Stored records
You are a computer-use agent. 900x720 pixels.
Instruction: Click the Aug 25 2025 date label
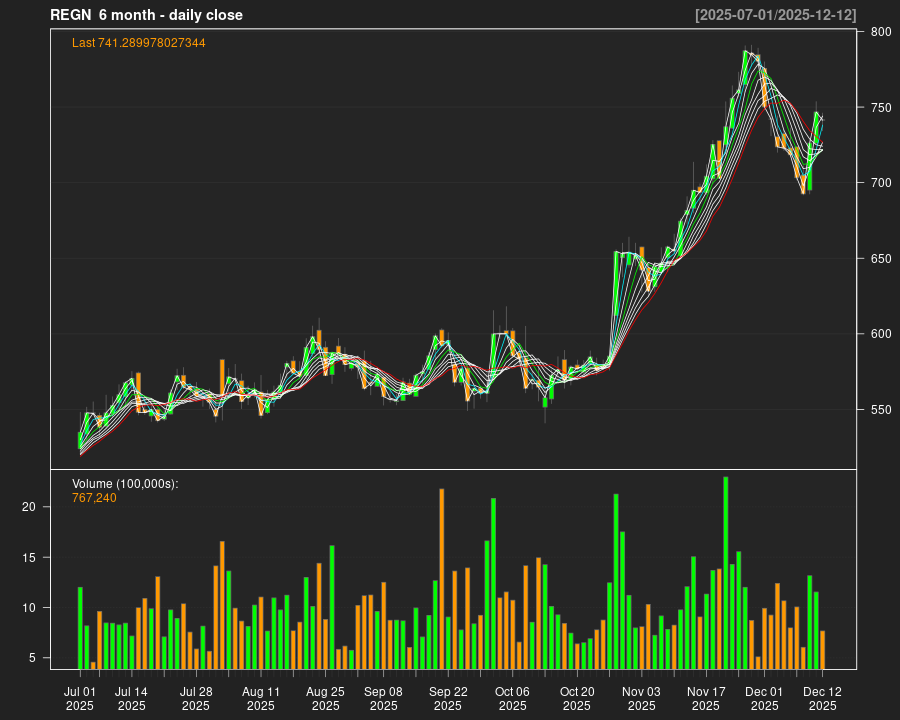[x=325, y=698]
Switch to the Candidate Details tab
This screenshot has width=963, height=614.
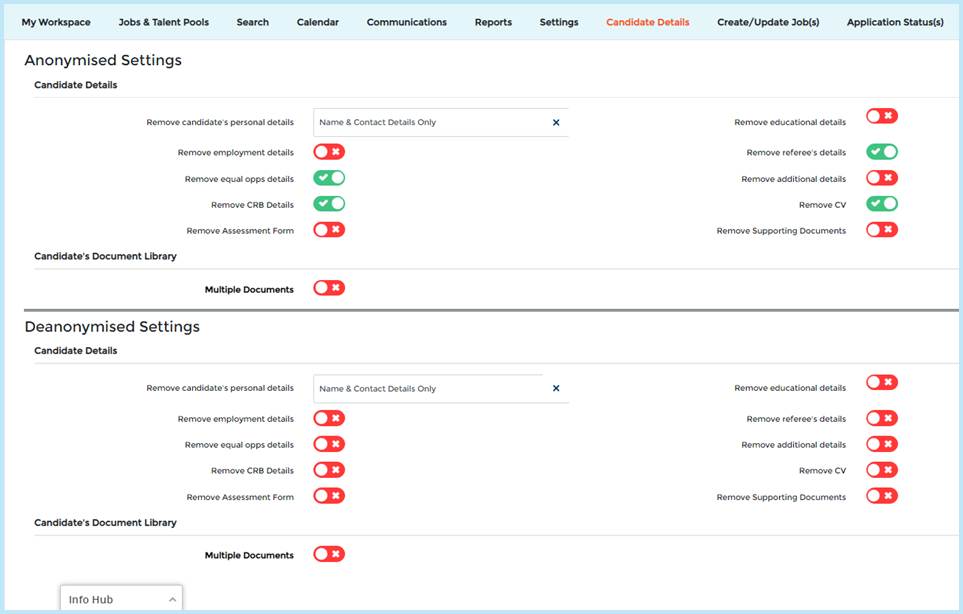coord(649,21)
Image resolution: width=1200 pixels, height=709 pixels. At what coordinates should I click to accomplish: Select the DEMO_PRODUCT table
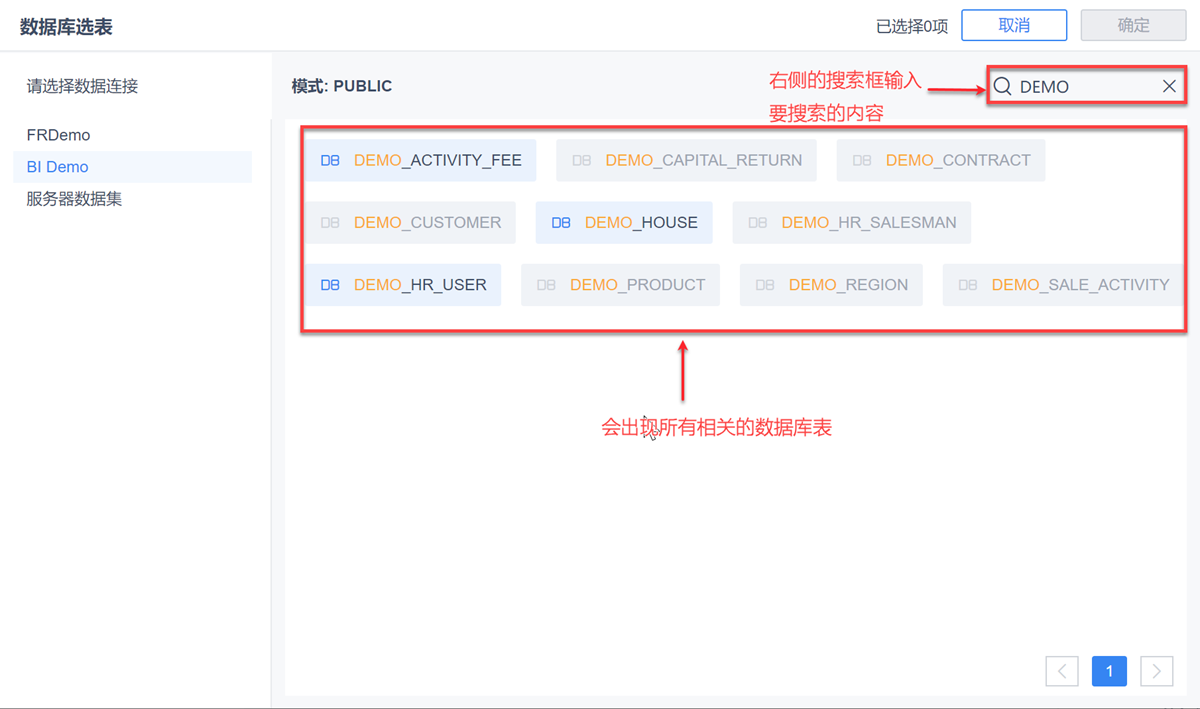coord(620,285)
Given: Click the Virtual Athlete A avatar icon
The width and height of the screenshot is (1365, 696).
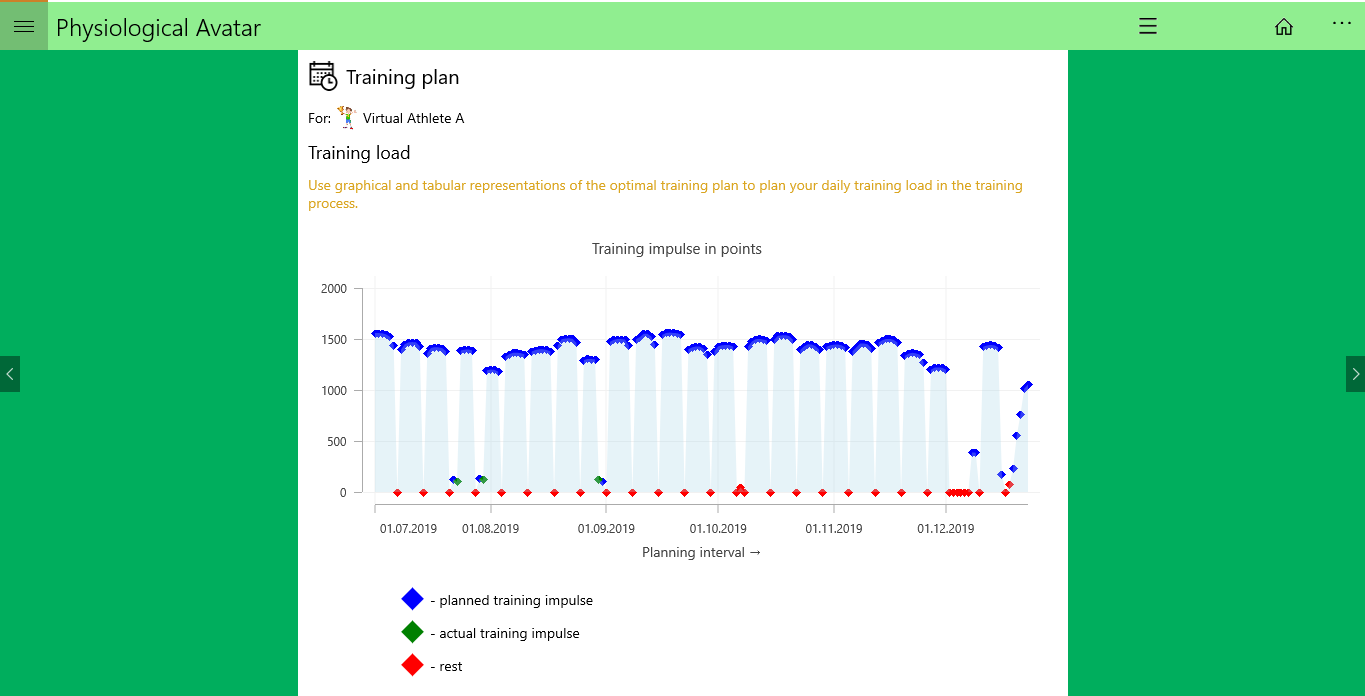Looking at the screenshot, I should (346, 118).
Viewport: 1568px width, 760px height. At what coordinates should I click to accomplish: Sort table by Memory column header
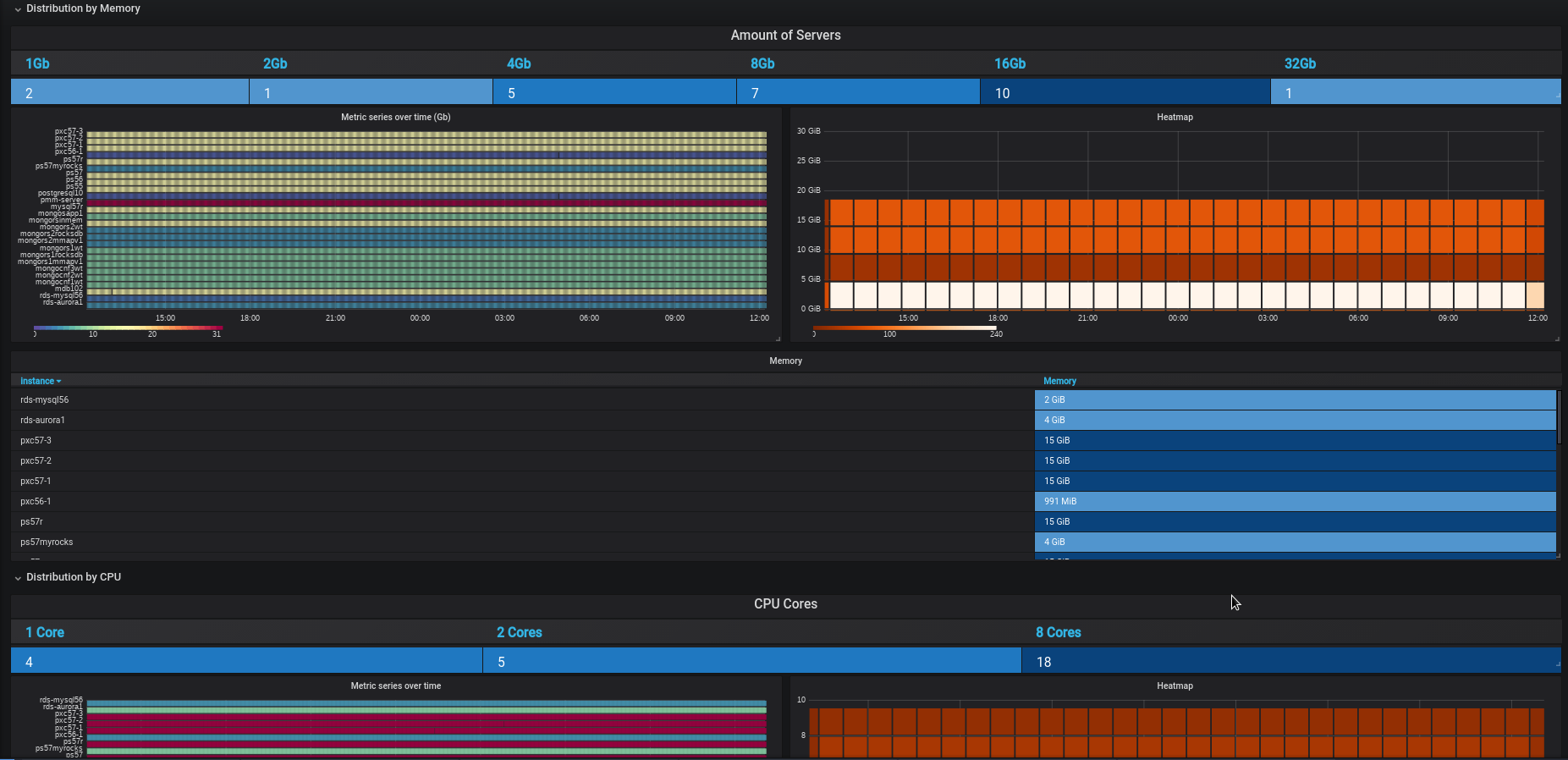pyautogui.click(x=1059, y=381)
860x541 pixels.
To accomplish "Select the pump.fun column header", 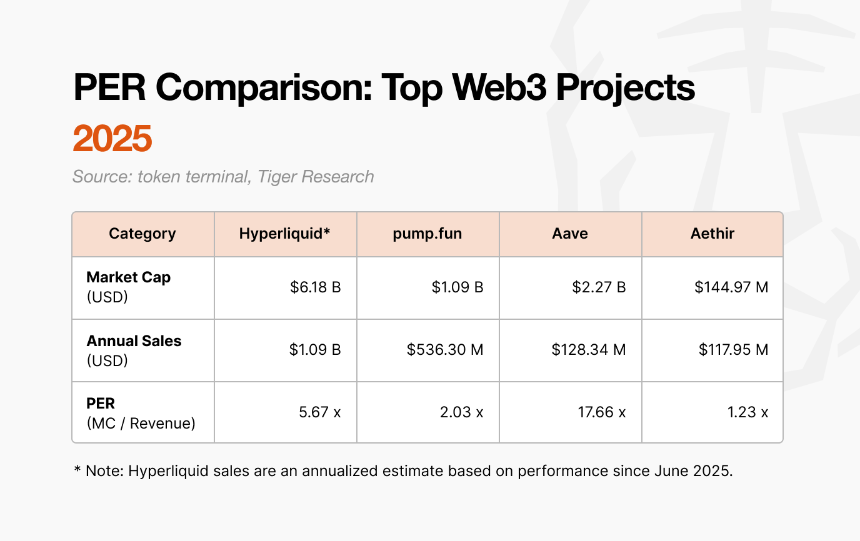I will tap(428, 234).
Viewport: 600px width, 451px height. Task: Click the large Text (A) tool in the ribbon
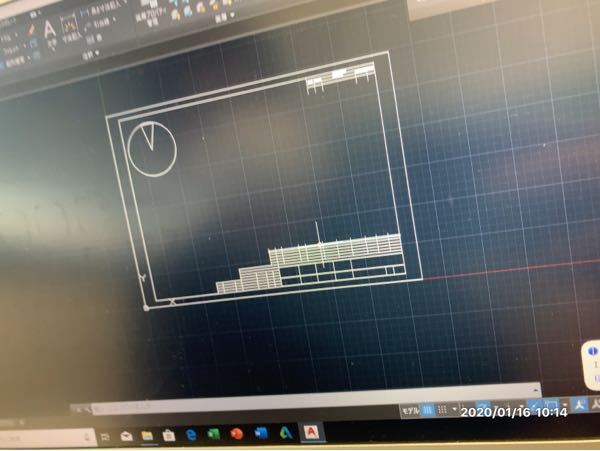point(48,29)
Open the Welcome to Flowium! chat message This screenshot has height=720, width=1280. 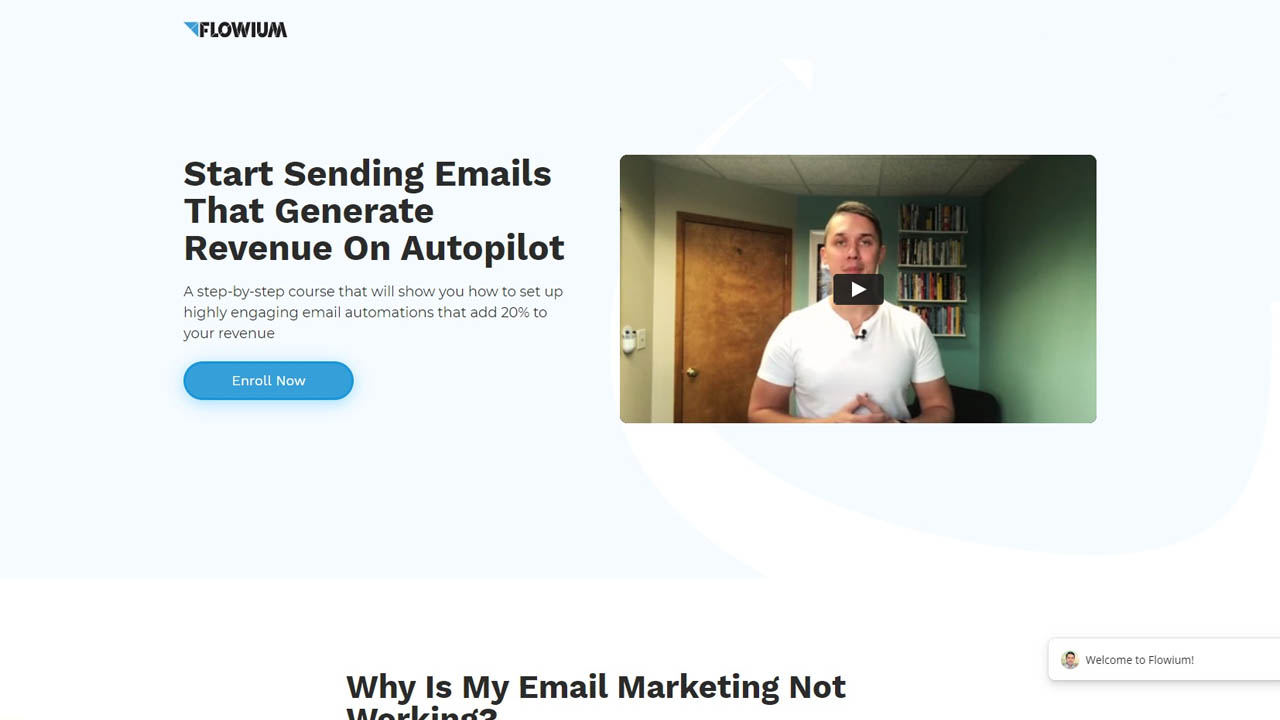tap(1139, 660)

● **PROBLEM DETAILS**
Copy out nothing but the lines from the beginning of the records through the one that contains "Given: Click the". Skip the pictures.

● **EXERCISE ANSWER**
You are a computer-use agent. 900x720 pixels.
Instruction: Click the Aug 25 2025 date label
[x=325, y=698]
Switch to the Candidate Details tab
This screenshot has width=963, height=614.
coord(649,21)
Image resolution: width=1200 pixels, height=709 pixels. At what coordinates should I click to accomplish: Select the DEMO_PRODUCT table
coord(620,285)
Given: Click the Virtual Athlete A avatar icon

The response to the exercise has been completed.